**What is being asked:**
Reproduce the data below, starting at the line that contains "Given: Tap the Persönlicher Hotspot link icon" and ending at the close of the data, with "Tap" changed to "Press" and nothing else altered. Leave the pictures out of your reproduction.

**Data section:**
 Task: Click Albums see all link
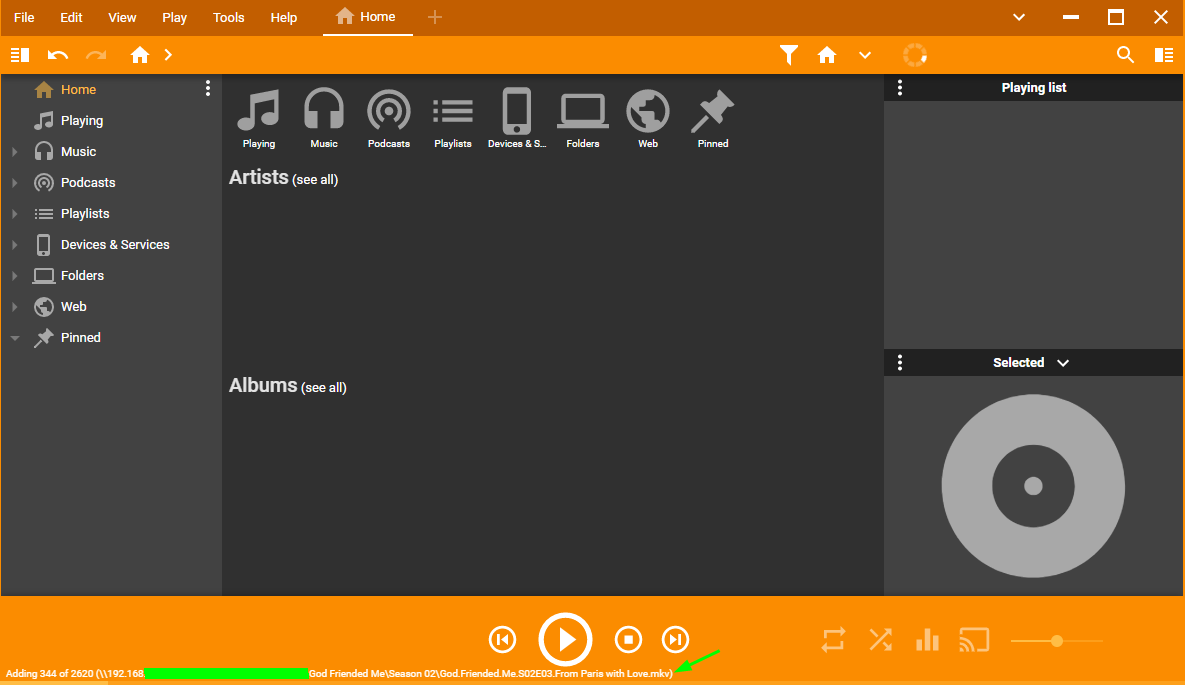pos(324,388)
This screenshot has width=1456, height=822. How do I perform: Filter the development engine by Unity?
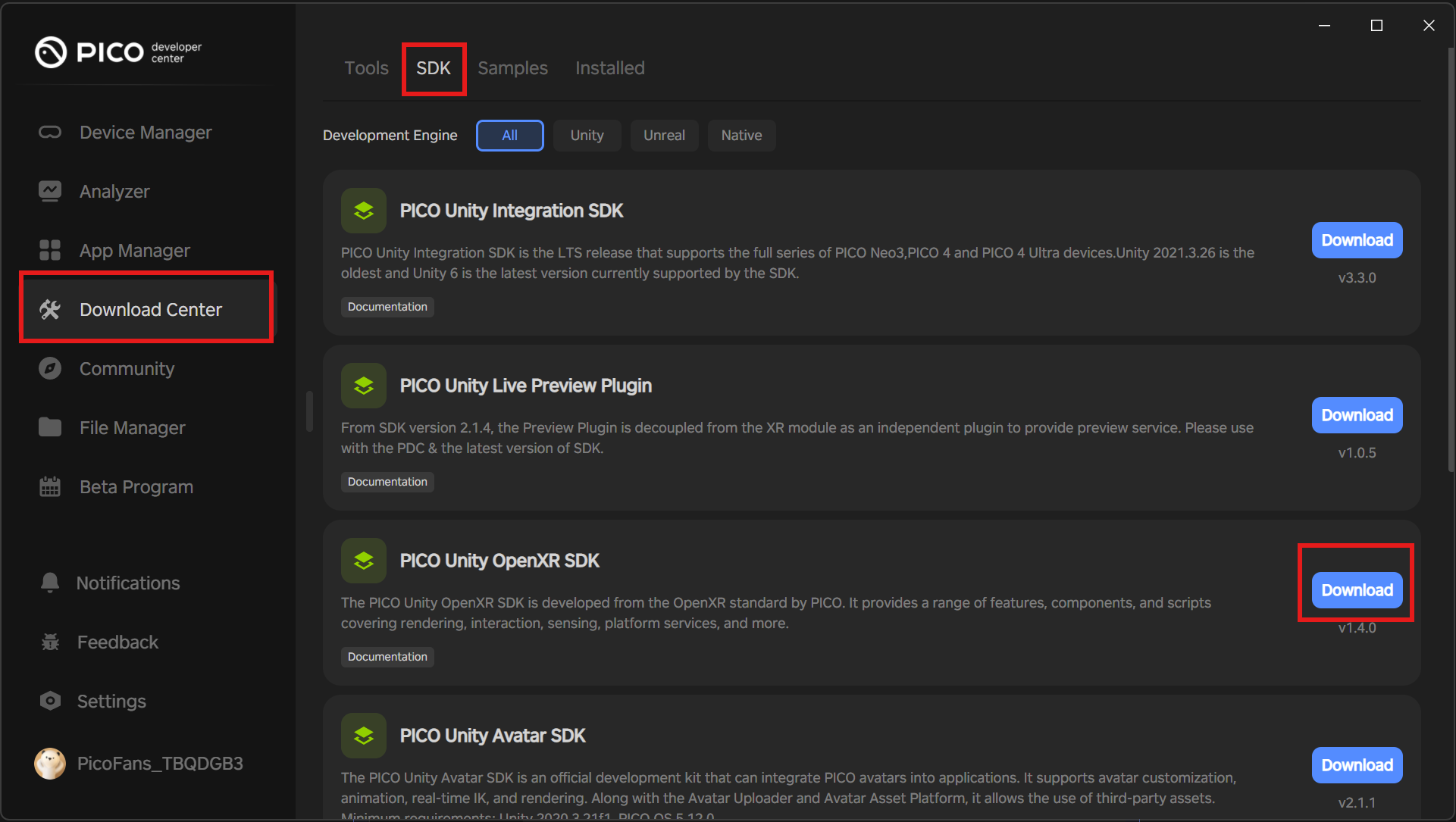tap(587, 136)

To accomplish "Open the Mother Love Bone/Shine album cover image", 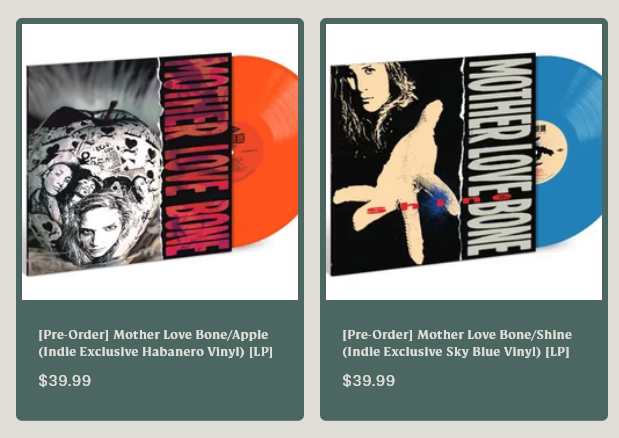I will point(464,162).
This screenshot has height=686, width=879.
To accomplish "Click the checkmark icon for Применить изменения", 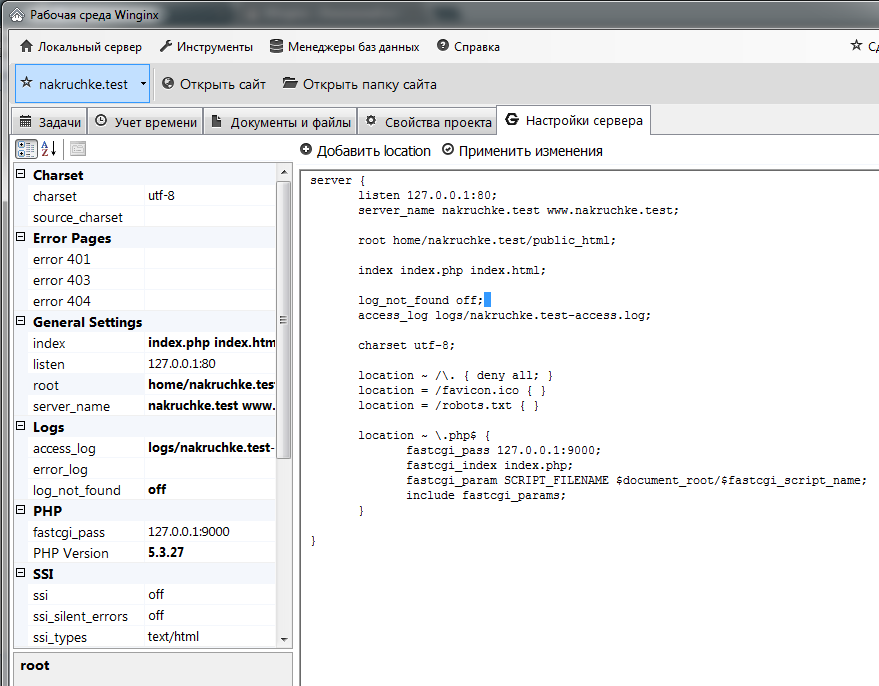I will (448, 150).
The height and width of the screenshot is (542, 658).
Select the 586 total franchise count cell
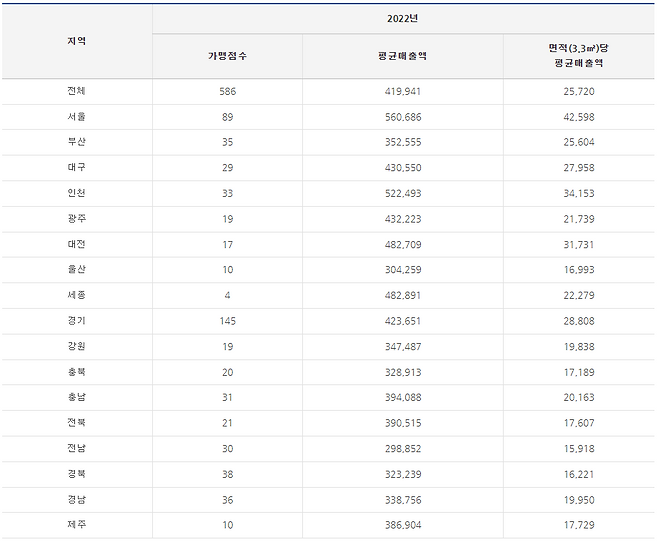pos(227,91)
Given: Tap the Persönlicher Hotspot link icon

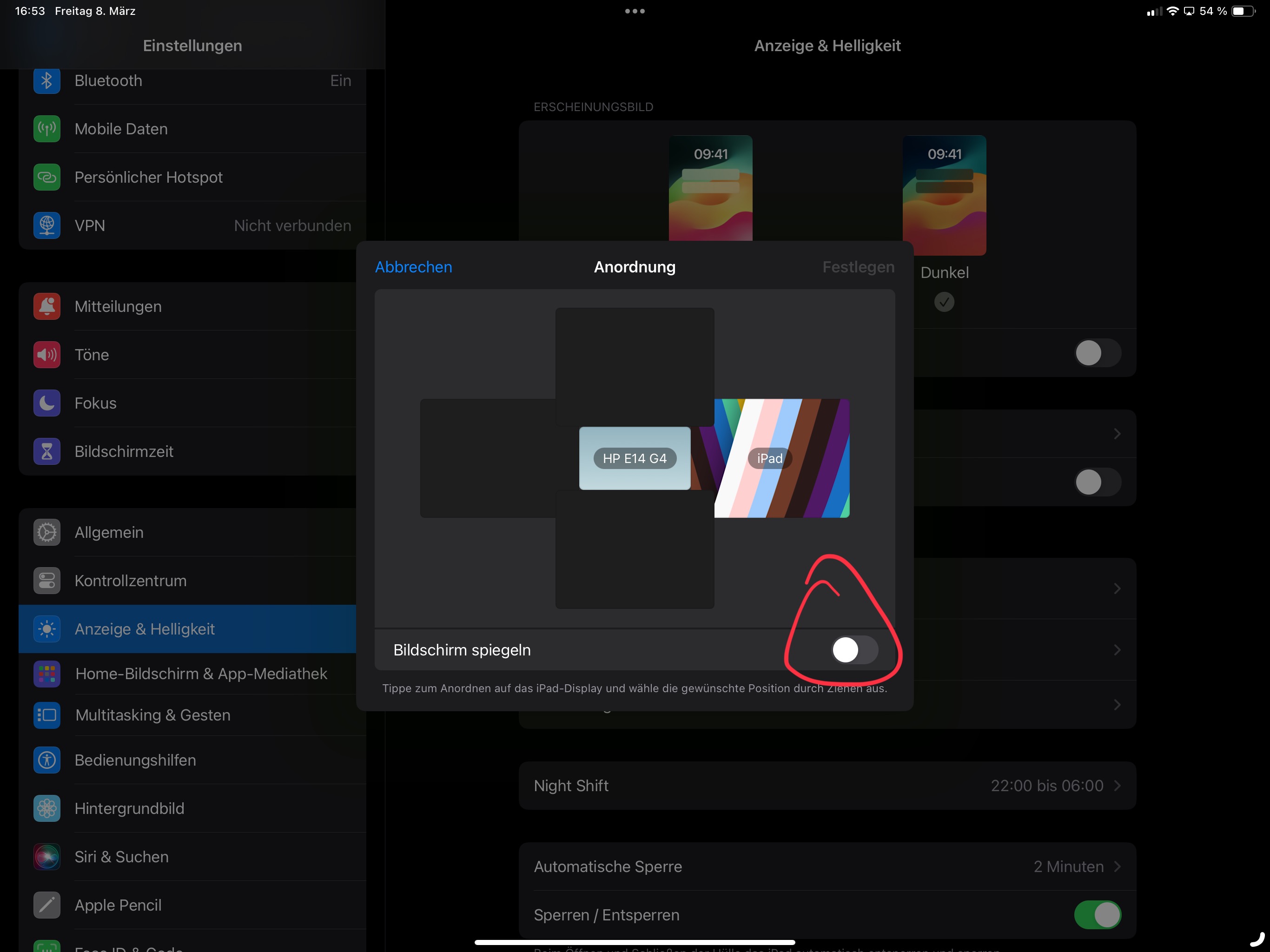Looking at the screenshot, I should [x=46, y=178].
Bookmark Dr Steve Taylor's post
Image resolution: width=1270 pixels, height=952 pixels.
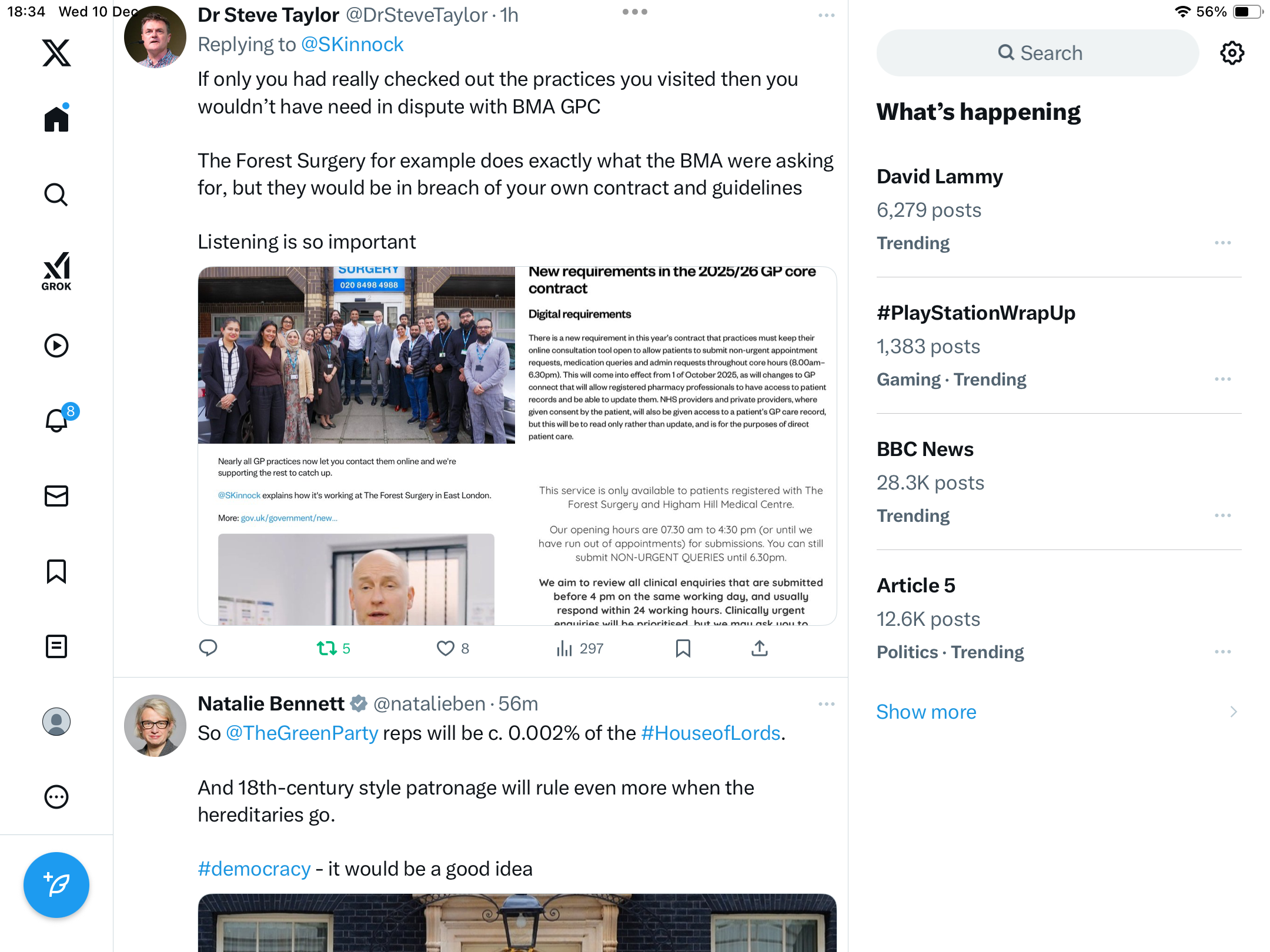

**Task output:**
Given: Press the Persönlicher Hotspot link icon

Looking at the screenshot, I should [x=46, y=178].
Bookmark Dr Steve Taylor's post
Image resolution: width=1270 pixels, height=952 pixels.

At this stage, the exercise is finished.